# [WHAT TO DO]
Go over the data and keep only the lines that include "will".
Start of EXERCISE INPUT
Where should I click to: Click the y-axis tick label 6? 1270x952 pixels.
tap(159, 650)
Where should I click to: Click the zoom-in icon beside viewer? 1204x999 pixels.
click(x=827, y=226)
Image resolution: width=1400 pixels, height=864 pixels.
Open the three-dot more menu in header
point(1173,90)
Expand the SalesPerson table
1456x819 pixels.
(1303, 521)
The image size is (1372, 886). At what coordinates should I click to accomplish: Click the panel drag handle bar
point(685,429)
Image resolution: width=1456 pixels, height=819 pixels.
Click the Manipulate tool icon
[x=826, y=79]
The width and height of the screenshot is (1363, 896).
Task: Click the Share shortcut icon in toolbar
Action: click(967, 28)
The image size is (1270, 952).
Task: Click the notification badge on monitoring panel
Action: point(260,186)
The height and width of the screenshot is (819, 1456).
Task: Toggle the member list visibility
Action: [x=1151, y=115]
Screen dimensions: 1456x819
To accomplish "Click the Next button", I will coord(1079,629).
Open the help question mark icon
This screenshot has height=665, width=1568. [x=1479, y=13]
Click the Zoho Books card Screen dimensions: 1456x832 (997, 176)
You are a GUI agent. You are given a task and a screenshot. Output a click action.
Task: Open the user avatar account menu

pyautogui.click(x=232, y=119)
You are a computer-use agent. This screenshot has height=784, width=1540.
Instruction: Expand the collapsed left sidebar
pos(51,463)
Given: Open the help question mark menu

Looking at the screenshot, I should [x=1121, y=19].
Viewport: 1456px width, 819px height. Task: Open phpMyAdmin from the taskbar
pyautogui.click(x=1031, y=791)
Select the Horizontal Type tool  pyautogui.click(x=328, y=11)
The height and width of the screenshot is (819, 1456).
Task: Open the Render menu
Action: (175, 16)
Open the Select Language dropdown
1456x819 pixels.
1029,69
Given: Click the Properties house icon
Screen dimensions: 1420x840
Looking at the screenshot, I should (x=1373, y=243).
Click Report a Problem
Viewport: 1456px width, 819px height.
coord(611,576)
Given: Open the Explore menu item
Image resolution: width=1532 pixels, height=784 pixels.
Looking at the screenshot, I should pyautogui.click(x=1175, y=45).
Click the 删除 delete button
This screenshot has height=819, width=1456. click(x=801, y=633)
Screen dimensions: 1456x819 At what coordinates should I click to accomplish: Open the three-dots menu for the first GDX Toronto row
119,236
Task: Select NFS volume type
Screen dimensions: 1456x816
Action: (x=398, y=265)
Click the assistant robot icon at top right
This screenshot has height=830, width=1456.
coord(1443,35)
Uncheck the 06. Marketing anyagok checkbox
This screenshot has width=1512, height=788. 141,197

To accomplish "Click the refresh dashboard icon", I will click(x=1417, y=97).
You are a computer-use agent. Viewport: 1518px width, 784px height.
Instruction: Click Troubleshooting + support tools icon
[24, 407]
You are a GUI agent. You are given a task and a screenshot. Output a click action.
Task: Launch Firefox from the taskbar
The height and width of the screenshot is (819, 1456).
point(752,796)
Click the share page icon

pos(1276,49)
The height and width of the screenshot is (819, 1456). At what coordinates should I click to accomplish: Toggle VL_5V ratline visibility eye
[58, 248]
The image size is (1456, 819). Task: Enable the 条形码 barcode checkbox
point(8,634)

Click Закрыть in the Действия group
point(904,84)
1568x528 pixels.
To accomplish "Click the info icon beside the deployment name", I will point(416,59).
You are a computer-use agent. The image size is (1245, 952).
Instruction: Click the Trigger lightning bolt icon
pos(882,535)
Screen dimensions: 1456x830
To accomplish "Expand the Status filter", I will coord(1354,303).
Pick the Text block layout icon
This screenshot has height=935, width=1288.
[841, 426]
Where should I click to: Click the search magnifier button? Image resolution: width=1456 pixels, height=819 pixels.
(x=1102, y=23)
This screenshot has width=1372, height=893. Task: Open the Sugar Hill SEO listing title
End of EXERCISE INPUT
# [ANSWER AREA]
To accomplish "Click the Next button", I will coord(1079,629).
To accomplish "Click the refresh dashboard icon", I will click(x=1417, y=97).
To accomplish "Click the info icon beside the deployment name", I will point(416,59).
To accomplish "Expand the Status filter", I will coord(1354,303).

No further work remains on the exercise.